YOUR OBJECTIVE:
Gather each line of the entries below that includes "gear".

RECORDED INFORMATION:

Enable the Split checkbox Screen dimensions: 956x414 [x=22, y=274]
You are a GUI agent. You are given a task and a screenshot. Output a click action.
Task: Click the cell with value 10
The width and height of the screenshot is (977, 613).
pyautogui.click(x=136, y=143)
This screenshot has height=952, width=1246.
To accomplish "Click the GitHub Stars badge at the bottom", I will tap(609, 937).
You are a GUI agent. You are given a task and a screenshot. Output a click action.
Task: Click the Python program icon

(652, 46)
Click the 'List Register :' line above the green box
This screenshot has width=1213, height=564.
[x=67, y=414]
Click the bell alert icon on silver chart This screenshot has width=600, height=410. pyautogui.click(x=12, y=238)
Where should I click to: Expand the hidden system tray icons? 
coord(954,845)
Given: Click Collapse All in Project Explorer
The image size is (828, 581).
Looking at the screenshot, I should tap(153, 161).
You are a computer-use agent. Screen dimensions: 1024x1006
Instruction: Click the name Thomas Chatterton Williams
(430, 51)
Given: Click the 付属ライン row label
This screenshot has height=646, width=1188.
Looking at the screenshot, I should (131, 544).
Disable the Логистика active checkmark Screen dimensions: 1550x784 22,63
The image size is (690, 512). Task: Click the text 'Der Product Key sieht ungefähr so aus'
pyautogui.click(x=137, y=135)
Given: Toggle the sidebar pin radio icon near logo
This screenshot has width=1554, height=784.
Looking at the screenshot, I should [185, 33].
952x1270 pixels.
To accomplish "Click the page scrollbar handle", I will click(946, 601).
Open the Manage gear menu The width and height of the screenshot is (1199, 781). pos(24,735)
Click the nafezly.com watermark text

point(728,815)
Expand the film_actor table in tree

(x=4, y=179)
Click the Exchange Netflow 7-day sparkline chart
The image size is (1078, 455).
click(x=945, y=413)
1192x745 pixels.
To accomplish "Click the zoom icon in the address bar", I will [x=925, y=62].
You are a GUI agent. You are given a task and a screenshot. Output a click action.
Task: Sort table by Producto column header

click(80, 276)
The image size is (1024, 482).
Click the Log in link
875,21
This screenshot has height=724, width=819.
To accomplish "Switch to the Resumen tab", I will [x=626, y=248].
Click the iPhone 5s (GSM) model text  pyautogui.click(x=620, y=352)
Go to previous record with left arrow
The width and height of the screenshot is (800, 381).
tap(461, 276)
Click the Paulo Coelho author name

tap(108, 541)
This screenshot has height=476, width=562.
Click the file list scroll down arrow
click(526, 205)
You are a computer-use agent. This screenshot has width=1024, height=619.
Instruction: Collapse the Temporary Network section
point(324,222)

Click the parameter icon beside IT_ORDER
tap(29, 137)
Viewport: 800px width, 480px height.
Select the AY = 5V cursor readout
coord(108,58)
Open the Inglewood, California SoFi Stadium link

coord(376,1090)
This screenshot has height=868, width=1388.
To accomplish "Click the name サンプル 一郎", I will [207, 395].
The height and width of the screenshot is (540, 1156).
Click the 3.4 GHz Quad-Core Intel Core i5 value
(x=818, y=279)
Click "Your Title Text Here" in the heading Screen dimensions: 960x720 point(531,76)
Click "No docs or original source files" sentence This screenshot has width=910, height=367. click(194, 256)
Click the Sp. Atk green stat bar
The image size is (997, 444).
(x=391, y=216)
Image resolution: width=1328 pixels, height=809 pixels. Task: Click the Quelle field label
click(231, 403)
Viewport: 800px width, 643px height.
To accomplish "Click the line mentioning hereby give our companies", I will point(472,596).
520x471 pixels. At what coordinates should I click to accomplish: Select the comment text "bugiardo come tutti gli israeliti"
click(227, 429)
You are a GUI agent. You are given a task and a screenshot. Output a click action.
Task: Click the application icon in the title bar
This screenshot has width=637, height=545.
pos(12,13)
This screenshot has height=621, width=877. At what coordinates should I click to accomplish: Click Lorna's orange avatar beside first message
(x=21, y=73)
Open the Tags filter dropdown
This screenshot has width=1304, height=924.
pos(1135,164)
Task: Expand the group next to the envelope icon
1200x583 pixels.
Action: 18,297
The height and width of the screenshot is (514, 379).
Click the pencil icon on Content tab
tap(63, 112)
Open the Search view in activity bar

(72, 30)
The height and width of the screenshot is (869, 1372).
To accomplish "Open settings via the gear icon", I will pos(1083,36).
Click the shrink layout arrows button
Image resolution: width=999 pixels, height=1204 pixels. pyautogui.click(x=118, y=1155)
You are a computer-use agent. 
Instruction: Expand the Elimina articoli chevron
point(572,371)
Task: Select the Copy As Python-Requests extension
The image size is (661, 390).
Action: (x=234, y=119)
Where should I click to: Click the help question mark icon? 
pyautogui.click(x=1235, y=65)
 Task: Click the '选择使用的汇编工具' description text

EXPECTED ANSWER:
Open the Manage gear menu The width and height of the screenshot is (1199, 781). pos(24,735)
To accomplish "Open settings via the gear icon", I will pos(1083,36).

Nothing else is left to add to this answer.